The students from Grades 9-12 took part in a week-long trip organized by the Laurentian Leadership Centre of Trinity Western University and tailored to deepening the students’ understanding and appreciation of Canada’s history as well as parliamentary and legal systems.

Teacher Jason Doerksen and the school’s chaplin, Marlyn Brunning, served as chaperones on what Doerksen describes as one of the best school trips he’s taken.

Students stayed at the centre, a mansion in Ottawa, making use of kitchen and living spaces on the first floor, attending presentations in classroom space on the second floor, and staying in dormitories on the third floor. The students learned about federal government directly from people who work on Parliament Hill, before visiting the actual halls of power. One session with a lawyer preceded a visit to the Supreme Court of Canada.

Doerksen said students had a tour of Parliament led by Saskatoon-Wanuskewin MP Maurice Vellacott. They met Macleod MP (Conservative) John Barlow and Nanaimo-Alberni MP (Independent) James Lunney. They had classroom sessions with individuals who work as assistants to Members of Parliament and those who work as lobbyists.

Doerksen said the students toured Rideau Hall, home to Gov.-Gen. David Johnston, and visited museums, including the Canadian War Museum.

For teacher and students alike, the trip was an eye-opener as they learned about the gruelling schedule MPs maintain, between spending time in their constituency, attending to committee work, and being present and at the ready whenever the House of Commons is in session.

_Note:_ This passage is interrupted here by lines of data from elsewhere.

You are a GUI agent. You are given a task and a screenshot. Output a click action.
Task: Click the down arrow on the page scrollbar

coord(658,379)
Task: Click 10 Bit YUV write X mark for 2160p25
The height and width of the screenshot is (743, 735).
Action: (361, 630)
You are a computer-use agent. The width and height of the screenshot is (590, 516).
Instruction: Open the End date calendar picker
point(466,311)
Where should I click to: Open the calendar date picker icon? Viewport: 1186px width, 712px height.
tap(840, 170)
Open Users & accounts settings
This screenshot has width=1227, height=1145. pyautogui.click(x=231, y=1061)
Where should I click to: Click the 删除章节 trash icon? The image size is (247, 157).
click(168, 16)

Doerksen said the message from MP Vellacott was that parliamentarians “are just average people” doing a job.

Grade 12 student Alex Woodley said the week spent in Canada’s capital had an unexpected impact on her. She now considers work in the federal public service a viable career option.

“It definitely changed what I was considering for my future,” she said.

While running for office doesn’t appeal to her, she can envision working as a bureaucrat in the public service.

“We met a bureaucrat who had travelled the world representing Canada,” she said. “He worked with refugees. . . They’re making a very noticeable difference.”

This fall, Woodley is heading to Toronto to pursue a fine arts degree at a program offered through a York University and the School of Toronto Dance Theatre. The experience in Ottawa now has her thinking about a minor or major in political science, economics or business.

She said she went to Ottawa thinking the federal government was far removed from Alberta and that there was a great divide between East and West. She came home with a new appreciation of both regional differences and commonalities, and she appreciates that federal government representatives do have overall national interests at heart.

Doerksen said Brant Christian School Principal Kevin Bailey envisions creating a program of four major trips for students each year from the time they enter Grade 9 until they graduate. Work has already started on organizing a mission trip to Mexico next year.

Brant Christian School serves about 100 students from kindergarten through Grade 12.